TEXT EXCERPT ::
## Begin
It’s weird to say that there might be a chance that we don’t see either Dwight or Carmelo in the NBA next season. To be fair, we didn’t see much of them this past season. But when the prime of a star player is over, it may not take too long for their career to follow suit.
Howard and Anthony may not have transitioned well from their primes, but there have been good examples of great players who adjusted their games in their last seasons to help their team win. Bill Walton. Karl Malone. Grant Hill. Recently, a new NBA champion embraced the twilight zone, and his name is Marc Gasol.
Gasol’s numbers were declining in Memphis, which was to be expected from the 34-year-old. When he was traded to Toronto, he averaged career-lows in virtually every category. At first glance, that doesn’t look good on his nor Toronto’s part. When you take a closer look, anyone who watched him knows that the influence he had on the Raptors was though was undeniable.
## End
EXERCISE TASKS ::
**a)** Reproduce word for word the part of the passage on aging NBA stars from "Howard and Anthony" up to and including "is Marc Gasol.".
**b)** Extend the passage on aging NBA stars, picking up right after its final sentence.

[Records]
## Begin
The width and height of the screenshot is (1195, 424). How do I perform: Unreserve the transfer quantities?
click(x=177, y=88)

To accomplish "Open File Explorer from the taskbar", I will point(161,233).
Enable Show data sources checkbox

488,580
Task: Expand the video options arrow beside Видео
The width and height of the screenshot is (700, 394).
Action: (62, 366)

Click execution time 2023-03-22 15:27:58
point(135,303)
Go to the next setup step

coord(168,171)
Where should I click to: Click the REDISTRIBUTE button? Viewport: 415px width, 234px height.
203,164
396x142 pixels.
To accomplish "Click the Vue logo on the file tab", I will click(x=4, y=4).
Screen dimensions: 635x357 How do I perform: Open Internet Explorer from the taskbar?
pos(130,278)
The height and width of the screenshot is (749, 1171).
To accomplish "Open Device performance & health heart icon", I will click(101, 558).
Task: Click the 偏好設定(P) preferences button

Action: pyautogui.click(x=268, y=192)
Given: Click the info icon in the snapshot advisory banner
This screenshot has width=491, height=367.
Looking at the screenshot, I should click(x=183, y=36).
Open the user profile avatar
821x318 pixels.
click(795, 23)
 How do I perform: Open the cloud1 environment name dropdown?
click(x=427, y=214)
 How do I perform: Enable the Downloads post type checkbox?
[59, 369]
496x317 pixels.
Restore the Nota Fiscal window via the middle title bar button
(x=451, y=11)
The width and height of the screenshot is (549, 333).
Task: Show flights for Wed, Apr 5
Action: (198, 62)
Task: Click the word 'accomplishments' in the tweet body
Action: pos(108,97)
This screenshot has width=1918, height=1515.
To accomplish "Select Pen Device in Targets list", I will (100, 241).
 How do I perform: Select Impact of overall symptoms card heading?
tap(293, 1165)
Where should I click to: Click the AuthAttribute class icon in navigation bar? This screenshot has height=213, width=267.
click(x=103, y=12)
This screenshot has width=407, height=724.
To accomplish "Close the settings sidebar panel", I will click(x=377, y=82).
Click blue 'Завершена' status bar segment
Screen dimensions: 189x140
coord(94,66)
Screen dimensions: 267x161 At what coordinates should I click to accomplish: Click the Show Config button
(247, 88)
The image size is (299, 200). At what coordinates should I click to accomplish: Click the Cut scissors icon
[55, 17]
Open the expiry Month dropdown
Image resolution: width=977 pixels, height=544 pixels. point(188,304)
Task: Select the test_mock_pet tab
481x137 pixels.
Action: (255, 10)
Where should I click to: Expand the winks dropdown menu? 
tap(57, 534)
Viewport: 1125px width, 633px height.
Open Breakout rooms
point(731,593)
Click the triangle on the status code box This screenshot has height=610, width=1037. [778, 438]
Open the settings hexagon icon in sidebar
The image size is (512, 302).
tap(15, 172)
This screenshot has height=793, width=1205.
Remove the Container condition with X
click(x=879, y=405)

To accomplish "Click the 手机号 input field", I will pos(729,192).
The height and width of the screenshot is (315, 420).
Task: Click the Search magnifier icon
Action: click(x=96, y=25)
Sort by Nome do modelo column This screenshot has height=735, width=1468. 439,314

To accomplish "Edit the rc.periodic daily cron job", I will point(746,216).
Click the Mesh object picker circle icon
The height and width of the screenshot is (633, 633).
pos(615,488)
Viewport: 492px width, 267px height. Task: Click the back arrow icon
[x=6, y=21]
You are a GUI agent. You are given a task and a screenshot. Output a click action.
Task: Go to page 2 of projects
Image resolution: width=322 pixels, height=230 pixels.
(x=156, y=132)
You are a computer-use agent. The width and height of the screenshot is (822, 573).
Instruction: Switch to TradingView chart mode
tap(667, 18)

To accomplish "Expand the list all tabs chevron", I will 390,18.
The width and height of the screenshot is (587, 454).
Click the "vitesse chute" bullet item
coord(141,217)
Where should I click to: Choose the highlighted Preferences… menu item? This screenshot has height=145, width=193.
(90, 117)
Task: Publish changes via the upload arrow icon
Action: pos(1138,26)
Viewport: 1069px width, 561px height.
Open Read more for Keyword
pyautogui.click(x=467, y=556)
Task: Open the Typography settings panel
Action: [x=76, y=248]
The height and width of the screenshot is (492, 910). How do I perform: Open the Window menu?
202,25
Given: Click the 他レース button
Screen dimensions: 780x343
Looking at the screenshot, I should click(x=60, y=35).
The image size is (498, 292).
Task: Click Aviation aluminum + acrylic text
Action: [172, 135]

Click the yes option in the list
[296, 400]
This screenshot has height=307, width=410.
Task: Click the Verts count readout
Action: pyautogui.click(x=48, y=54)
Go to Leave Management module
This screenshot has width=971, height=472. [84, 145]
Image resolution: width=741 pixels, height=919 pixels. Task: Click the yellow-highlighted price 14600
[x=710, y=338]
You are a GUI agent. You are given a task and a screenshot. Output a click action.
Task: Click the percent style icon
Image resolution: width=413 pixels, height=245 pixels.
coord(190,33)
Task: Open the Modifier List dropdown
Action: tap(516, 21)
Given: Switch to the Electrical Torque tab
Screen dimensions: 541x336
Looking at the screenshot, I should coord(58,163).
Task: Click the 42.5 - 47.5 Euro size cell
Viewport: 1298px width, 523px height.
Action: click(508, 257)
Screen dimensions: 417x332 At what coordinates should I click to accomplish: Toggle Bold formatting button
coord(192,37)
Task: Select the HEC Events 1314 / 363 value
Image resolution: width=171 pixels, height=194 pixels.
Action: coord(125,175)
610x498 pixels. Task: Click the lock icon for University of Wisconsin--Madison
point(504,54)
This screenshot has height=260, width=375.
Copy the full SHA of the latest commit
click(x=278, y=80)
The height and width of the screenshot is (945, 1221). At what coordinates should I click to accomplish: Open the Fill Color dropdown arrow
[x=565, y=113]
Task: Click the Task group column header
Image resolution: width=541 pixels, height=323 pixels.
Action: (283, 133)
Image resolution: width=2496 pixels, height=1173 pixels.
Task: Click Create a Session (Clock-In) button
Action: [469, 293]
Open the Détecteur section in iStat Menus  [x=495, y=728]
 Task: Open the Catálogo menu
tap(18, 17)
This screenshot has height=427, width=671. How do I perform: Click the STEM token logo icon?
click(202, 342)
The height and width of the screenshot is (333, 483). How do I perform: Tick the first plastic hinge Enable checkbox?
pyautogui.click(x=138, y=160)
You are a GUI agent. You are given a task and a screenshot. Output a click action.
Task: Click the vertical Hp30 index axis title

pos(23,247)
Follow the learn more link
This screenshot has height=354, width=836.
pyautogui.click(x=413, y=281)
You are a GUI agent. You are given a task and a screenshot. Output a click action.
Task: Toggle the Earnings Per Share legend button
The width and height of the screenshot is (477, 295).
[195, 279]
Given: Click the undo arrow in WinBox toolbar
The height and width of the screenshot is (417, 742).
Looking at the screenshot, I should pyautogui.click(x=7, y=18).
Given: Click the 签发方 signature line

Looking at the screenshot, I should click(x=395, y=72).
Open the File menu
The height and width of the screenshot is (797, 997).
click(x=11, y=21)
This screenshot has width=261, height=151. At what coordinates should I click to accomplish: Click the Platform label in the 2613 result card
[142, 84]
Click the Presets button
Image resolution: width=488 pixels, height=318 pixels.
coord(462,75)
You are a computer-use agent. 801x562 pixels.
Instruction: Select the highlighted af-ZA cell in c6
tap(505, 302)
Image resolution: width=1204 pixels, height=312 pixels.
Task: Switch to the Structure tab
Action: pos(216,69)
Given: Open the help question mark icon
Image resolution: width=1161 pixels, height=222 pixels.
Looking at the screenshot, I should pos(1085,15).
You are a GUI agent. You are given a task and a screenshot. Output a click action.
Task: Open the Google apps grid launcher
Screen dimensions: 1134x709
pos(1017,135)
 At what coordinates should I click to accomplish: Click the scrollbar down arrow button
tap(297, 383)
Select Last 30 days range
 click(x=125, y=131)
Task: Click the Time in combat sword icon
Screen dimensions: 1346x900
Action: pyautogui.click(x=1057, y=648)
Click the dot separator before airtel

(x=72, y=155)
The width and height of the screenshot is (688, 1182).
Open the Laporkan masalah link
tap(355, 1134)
## End
EXERCISE RESPONSES ::
**a)**
Howard and Anthony may not have transitioned well from their primes, but there have been good examples of great players who adjusted their games in their last seasons to help their team win. Bill Walton. Karl Malone. Grant Hill. Recently, a new NBA champion embraced the twilight zone, and his name is Marc Gasol.

**b)**
Toronto didn’t ask Marc to be the jack-of-all-trades center he was in Grind City. All the team wanted him to do was stretch the floor (he shot 47 percent from three in the playoffs and regular season), help their ball movement (he averaged about 3.5 assists in the same time period) and play excellent defense in the post – check out his defense on both Nikola Vucevic and Joel Embiid.
Gasol’s excellent play served to reinforce the Raptors’ decision to trade for him, and he’s another example of players thriving in a lesser role for the better of their team.
It’s not fun when the sun begins to set on your career, especially when you were the toast of the town for years. If handled well, glory is still in the realm of possibility. Even if it’s not as much on your terms like it was previously.
If it doesn’t, it just means your BIG 3 career is right around the corner. Is that so bad?